**Work order**
Lay out everything from the line containing "Locate an element on the screen. The" down to the end of the records as a JSON list of strings, one string per line, with blank lines omitted. Leave the pictures out of your answer.

===

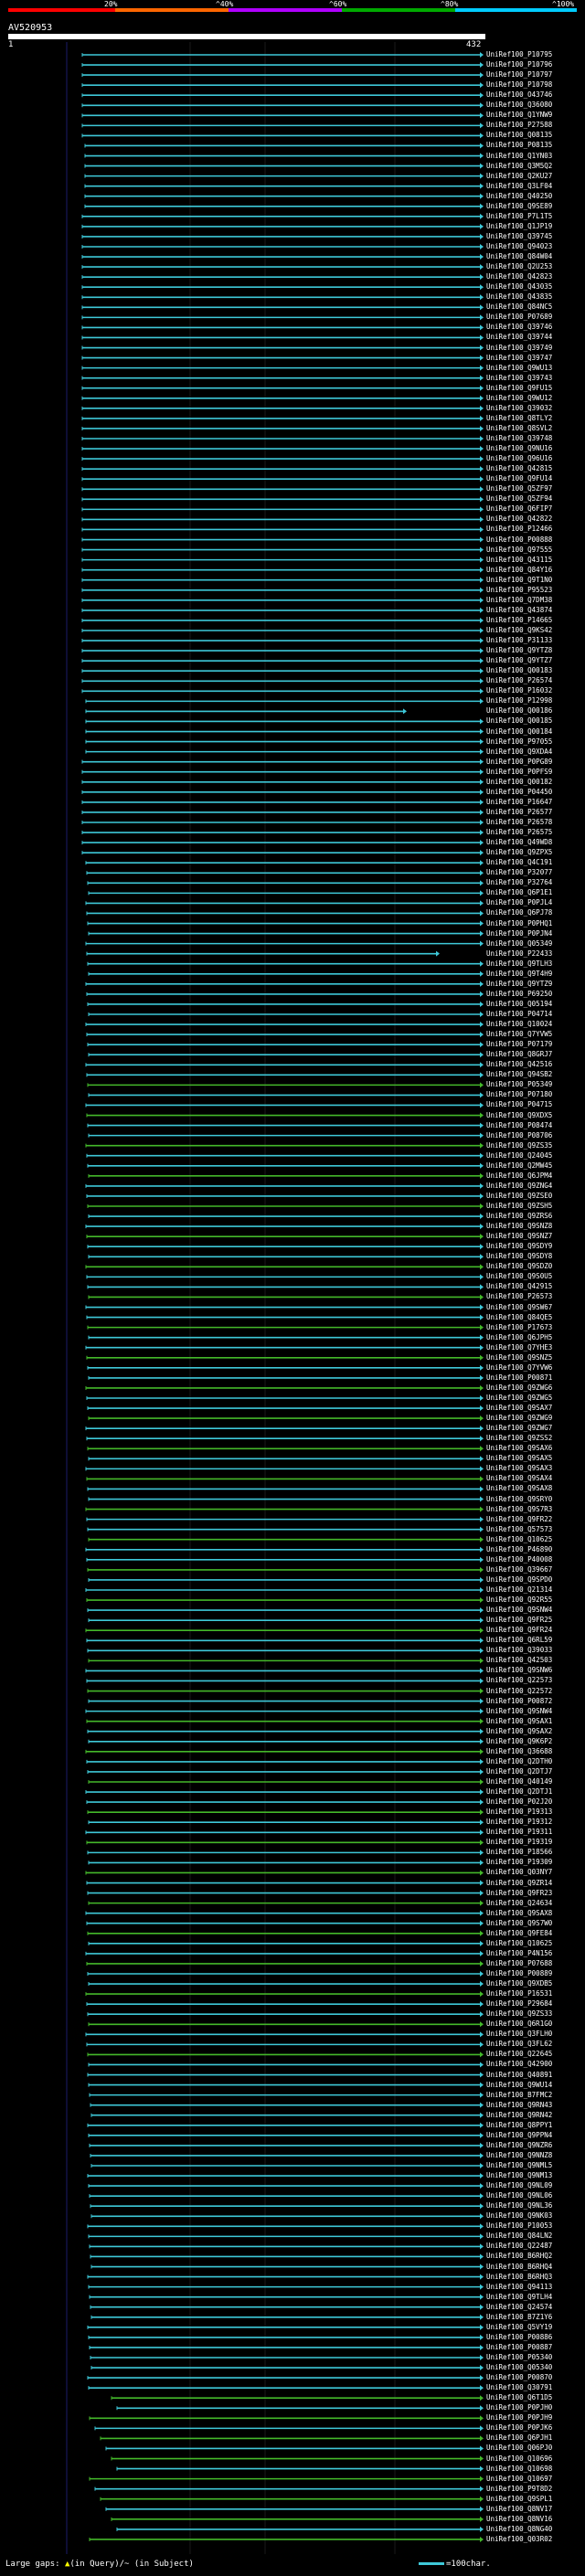 The image size is (585, 2576). Describe the element at coordinates (519, 1620) in the screenshot. I see `hit-label: UniRef100_Q9FR25` at that location.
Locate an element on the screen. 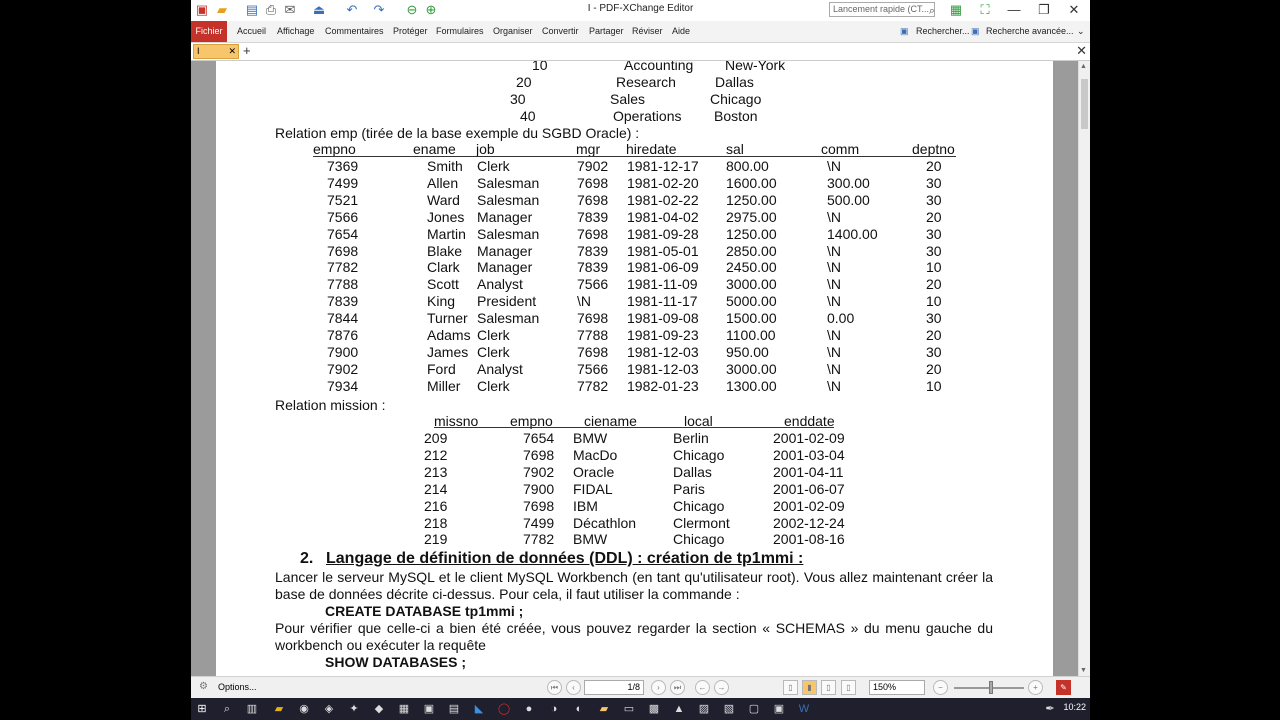 Image resolution: width=1280 pixels, height=720 pixels. tab-proteger: Protéger is located at coordinates (410, 32).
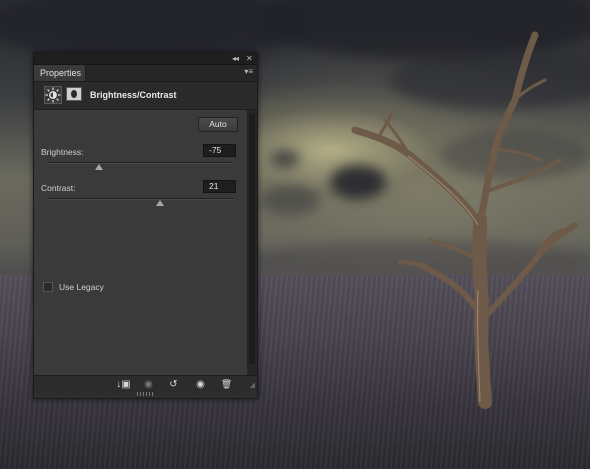 The height and width of the screenshot is (469, 590). Describe the element at coordinates (218, 124) in the screenshot. I see `auto-button: Auto` at that location.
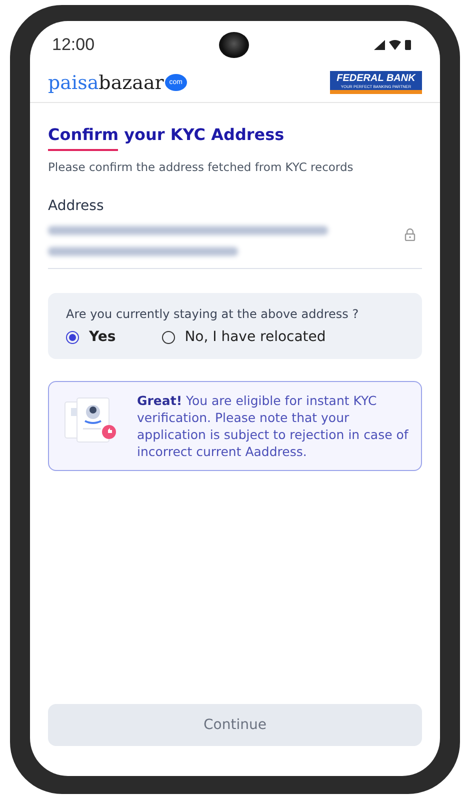  Describe the element at coordinates (83, 150) in the screenshot. I see `title-underline` at that location.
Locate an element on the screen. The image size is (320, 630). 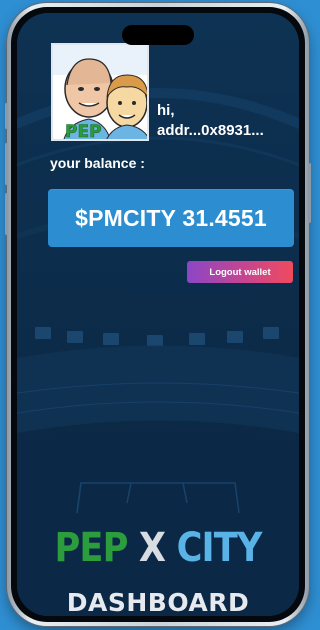
balance-value: $PMCITY 31.4551 is located at coordinates (171, 218).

===

**Response to the task**
[
  "Locate an element on the screen. The image size is (320, 630). ",
  "balance-value: $PMCITY 31.4551 is located at coordinates (171, 218)."
]